* _Auszug_

>>>

Die hier zu findenden Dokumente sind zum größten Teil der 2011 neu eröffneten Austellung am Bullenhuser Damm entnommen.
Das Außenlager Bullenhuser Damm
Der Hamburger Stadtteil Rothenburgsort wurde Ende Juli 1943 durch alliierte Bombenangriffe weitgehend zerstört. In einer ehemaligen Schule am Bullenhuser Damm wurde im letzten Kriegsjahr ein Außenlager des KZ Neuengamme eingerichtet. Dort sollten 1000 KZ-Häftlinge für das SS-Unternehmen Deutsche Erd- und Steinwerke arbeiten. Die ersten Häftlinge kamen aus Polen und der Sowjetunion. Sie wurden zu Aufräumarbeiten des zerstörten Gebietes und zur Aufbereitung von Ziegeln eingesetzt.
Die Kinder
20 Kinder im Alter von fünf bis zwölf Jahren wurden im November 1944 aus dem Konzentrationslager Auschwitz für medizinische Versuche in das KZ Neuengamme gebracht. Um die Spuren dieser grausamen Taten zu verwischen, wurden die Kinder am 20. April 1945 im Keller eines ehemaligen Schulgebäudes am Bullenhuser Damm ermordet.
Die Betreuer
Die französischen Häftlingsärzte Prof. Gabriel Florence und Dr. René Quenouille und die niederländischen Häftlingspfleger Dirk Deutekom und Anton Hölzel, als Widerstandskämpfer im KZ Neuengamme inhaftiert, waren zur Betreuung der Kinder im Krankenrevier IVa eingeteilt worden. Als Zeugen der medizinischen Experimente wurden sie ebenfalls am 20. April 1945 am Bullenhuser Damm ermordet.
Die Experimente
Ärzte nutzten die Möglichkeiten der nationalsozialistischen Gewaltherrschaft, um medizinische Versuche an entrechteten Menschen durchzuführen. Der Reichsführer-SS Heinrich Himmler förderte solche Experimente in den Konzentrationslagern. Ab Juni 1944 konnte der Arzt Dr. Kurt Heißmeyer im KZ Neuengamme an Häftlingen experimentieren. Heißmeyer wollte eine Behandlungsmethode der damals verbreiteten bakteriellen Infektionskrankheit Tuberkulose finden.
Die Tat und Täter
Da sich die SS über die Brisanz der medizinischen Experimente an den Kindern bewusst war, wollte sie mit der Tötung der Kinder und ihrer Betreuer Opfer und Zeugen beseitigen. Dies sollte heimlich geschehen. Deshalb wurde das geräumte Außenlager Bullenhuser Damm zur Durchführung der Aktion gewählt. Dort erhängte die SS die Kinder sowie ihre Betreuer und weitere erwachsene sowjetische Häftlinge.
Nachgeschichte
Nach dem Zweiten Weltkrieg vergingen viele Jahre, bis die Morde an den Kindern, ihren Betreuern und den sowjetischen Häftlingen von einer größeren Öffentlichkeit wahrgenommen wurden. Die Tathergänge wurden 1946 in den Curiohaus-Prozessen zwar rekonstruiert und die bis dahin gefassten Täter zum Tode verurteilt, doch ein öffentliches Gedenken an die Opfer fand nicht statt. Erst im Jahr 1979 begann eine intensivere öffentliche Auseinandersetzung mit dem Verbrechen am Bullenhuser Damm.

<<<

* _Dateneinträge_
>>>

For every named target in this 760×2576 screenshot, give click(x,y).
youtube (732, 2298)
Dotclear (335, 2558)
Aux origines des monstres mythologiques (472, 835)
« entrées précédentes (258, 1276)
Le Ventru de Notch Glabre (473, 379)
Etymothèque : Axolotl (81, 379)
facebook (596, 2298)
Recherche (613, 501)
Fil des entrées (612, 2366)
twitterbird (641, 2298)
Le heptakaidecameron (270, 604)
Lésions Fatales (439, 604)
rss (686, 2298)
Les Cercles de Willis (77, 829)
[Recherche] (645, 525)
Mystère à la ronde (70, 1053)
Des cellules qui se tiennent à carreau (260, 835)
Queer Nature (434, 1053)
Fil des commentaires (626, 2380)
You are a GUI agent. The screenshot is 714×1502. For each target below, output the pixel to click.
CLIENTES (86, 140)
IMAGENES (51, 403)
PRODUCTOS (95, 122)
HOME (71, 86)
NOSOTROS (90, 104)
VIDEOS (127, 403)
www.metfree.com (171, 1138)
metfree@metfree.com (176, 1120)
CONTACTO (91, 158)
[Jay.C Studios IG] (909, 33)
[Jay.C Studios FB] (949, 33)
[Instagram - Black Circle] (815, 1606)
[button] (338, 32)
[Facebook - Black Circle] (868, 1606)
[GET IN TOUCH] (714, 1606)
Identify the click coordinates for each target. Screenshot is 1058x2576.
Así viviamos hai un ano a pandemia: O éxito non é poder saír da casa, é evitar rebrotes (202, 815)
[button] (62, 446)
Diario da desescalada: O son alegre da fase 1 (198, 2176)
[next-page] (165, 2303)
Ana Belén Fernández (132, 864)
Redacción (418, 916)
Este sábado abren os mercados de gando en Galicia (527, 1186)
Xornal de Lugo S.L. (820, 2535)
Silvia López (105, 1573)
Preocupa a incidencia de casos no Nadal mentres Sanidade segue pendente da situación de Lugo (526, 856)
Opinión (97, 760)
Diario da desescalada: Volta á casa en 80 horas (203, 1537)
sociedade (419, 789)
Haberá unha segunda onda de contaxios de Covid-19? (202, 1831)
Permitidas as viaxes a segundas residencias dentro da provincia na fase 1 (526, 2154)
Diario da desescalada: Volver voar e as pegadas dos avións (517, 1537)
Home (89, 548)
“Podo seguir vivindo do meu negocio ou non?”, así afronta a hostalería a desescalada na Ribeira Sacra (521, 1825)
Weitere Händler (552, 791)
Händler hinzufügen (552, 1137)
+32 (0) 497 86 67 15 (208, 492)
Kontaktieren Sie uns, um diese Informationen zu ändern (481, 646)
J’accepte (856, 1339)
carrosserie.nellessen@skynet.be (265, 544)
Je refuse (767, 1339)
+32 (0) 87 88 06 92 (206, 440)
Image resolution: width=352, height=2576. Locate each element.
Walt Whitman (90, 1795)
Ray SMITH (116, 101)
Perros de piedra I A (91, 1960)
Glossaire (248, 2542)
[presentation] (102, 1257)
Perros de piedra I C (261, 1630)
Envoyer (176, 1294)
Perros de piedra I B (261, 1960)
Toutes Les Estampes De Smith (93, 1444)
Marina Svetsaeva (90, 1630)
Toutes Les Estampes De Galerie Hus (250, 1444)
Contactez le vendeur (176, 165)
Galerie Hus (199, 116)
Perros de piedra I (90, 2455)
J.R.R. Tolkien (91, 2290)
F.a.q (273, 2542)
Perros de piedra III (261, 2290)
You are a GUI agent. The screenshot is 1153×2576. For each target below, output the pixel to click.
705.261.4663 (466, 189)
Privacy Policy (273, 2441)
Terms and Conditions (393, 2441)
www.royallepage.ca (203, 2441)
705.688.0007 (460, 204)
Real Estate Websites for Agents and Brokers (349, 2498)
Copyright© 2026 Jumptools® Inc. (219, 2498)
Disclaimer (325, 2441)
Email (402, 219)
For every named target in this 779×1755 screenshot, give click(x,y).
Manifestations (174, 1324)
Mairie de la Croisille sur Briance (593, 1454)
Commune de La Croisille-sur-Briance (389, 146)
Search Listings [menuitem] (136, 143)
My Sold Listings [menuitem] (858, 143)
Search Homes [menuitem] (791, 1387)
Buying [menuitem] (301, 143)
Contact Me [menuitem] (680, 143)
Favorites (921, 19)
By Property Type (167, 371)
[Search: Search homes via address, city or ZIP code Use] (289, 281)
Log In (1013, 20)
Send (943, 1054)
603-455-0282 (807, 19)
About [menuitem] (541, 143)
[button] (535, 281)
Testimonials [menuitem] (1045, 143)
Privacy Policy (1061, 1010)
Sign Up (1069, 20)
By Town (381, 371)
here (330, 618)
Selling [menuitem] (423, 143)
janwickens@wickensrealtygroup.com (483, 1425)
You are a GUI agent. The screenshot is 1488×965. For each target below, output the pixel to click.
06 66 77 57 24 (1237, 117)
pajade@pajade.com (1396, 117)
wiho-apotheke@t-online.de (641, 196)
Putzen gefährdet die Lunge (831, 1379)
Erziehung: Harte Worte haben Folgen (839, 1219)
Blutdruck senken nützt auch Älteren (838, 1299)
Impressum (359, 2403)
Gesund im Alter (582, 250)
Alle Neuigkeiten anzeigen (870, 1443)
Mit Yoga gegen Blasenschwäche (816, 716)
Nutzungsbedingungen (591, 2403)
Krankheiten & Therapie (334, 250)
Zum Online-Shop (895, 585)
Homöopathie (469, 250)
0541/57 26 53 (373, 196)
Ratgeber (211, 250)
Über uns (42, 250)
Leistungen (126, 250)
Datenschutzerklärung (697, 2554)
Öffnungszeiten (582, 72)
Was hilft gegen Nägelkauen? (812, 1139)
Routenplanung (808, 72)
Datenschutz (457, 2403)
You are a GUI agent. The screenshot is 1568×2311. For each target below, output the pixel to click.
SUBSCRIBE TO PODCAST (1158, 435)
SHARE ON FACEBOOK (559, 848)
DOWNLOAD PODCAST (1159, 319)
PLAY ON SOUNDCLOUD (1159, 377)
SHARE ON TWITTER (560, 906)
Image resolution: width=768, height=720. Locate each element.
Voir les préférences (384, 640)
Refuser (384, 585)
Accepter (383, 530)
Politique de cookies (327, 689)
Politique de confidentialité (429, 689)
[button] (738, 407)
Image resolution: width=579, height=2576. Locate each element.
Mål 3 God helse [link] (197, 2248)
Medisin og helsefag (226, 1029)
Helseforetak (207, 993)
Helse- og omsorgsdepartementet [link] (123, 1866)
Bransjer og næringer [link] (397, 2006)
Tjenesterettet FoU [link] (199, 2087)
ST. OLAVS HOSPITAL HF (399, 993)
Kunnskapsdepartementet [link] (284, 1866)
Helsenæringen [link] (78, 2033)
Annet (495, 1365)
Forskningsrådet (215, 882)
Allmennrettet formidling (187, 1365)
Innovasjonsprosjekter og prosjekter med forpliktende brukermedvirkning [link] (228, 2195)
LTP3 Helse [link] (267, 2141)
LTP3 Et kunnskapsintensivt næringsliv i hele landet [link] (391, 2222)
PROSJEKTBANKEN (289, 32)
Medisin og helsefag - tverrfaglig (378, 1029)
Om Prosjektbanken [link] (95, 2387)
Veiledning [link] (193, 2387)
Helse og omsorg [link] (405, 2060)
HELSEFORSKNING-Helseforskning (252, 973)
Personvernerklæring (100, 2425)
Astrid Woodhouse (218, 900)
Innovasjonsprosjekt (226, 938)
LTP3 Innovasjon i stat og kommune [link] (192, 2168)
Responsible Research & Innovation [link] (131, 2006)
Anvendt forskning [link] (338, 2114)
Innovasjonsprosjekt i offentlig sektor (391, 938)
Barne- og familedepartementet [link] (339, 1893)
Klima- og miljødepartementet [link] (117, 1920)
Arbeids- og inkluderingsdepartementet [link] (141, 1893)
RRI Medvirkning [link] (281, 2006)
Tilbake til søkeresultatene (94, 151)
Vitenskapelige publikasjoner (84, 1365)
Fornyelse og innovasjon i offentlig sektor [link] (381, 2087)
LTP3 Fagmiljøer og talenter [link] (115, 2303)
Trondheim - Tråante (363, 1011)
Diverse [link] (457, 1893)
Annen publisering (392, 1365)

<<<

* _Dein Ziel_
Für welche Krankheit wollte Dr. Kurt Heißmeyer laut dem Auszug über den Bullenhuser Damm eine Behandlungsmethode finden?

* _Lösung der Aufgabe_
Für die bakterielle Infektionskrankheit Tuberkulose.